BETWEEN THE SHEETS by Jordi Mand, directed by Kelly Thornton, with Susan Coyne and Christine Horne. Presented by Nightwood Theatre at the Tarragon Extra Space (30 Bridgman). Opens tonight (Thursday, September 20) and runs to October 7, Tuesday-Saturday 8 pm, matinees Wednesday 1:30 pm, Saturday-Sunday 2:30 pm. $13-$40. 416-531-1827, nightwoodtheatre.net. See listing.


Almost exactly five years ago, Christine Horne was at the Toronto Film Festival promoting The Stone Angel, in which she starred as the younger version of Ellen Burstyn’s Hagar Shipley, Margaret Laurence’s iconic matriarch.

The film was merely competent, but Horne, a couple of years out of theatre school and with little onscreen experience, was very good, not to mention a dead ringer for the young Burstyn. I remember thinking as I left the theatre that we were going to lose yet another promising Canadian stage actor to Hollywood.

Lucky for us it hasn’t turned out that way. Horne still pops up in the occasional film and TV series, but in the past several years she’s made an indelible mark on the indie theatre scene.

▸ Raw data
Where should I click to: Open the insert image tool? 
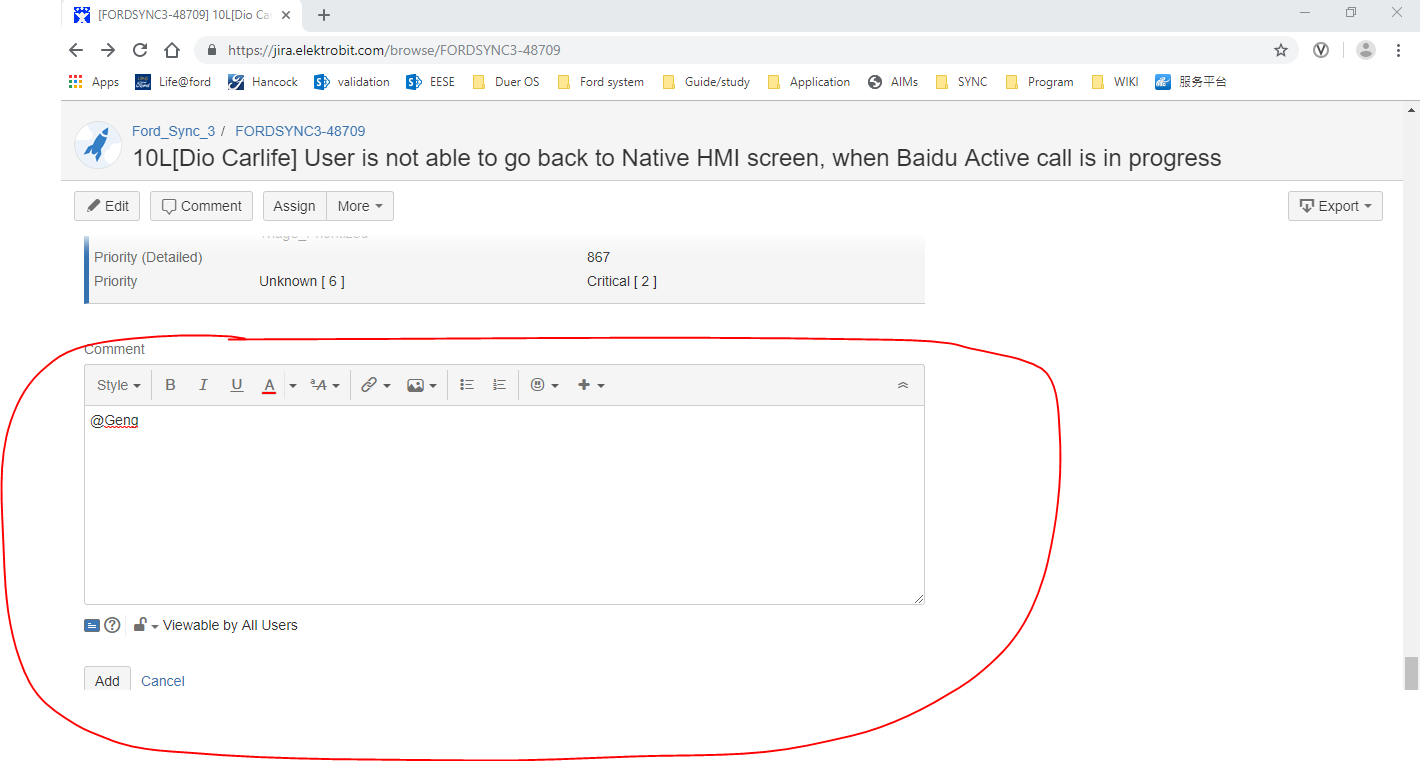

▸ Aim of the exercise
Return, word for word, the passage of the theatre article that opens with the words containing "Lucky for us" and closes with "indie theatre scene.".

▸ The solution
Lucky for us it hasn’t turned out that way. Horne still pops up in the occasional film and TV series, but in the past several years she’s made an indelible mark on the indie theatre scene.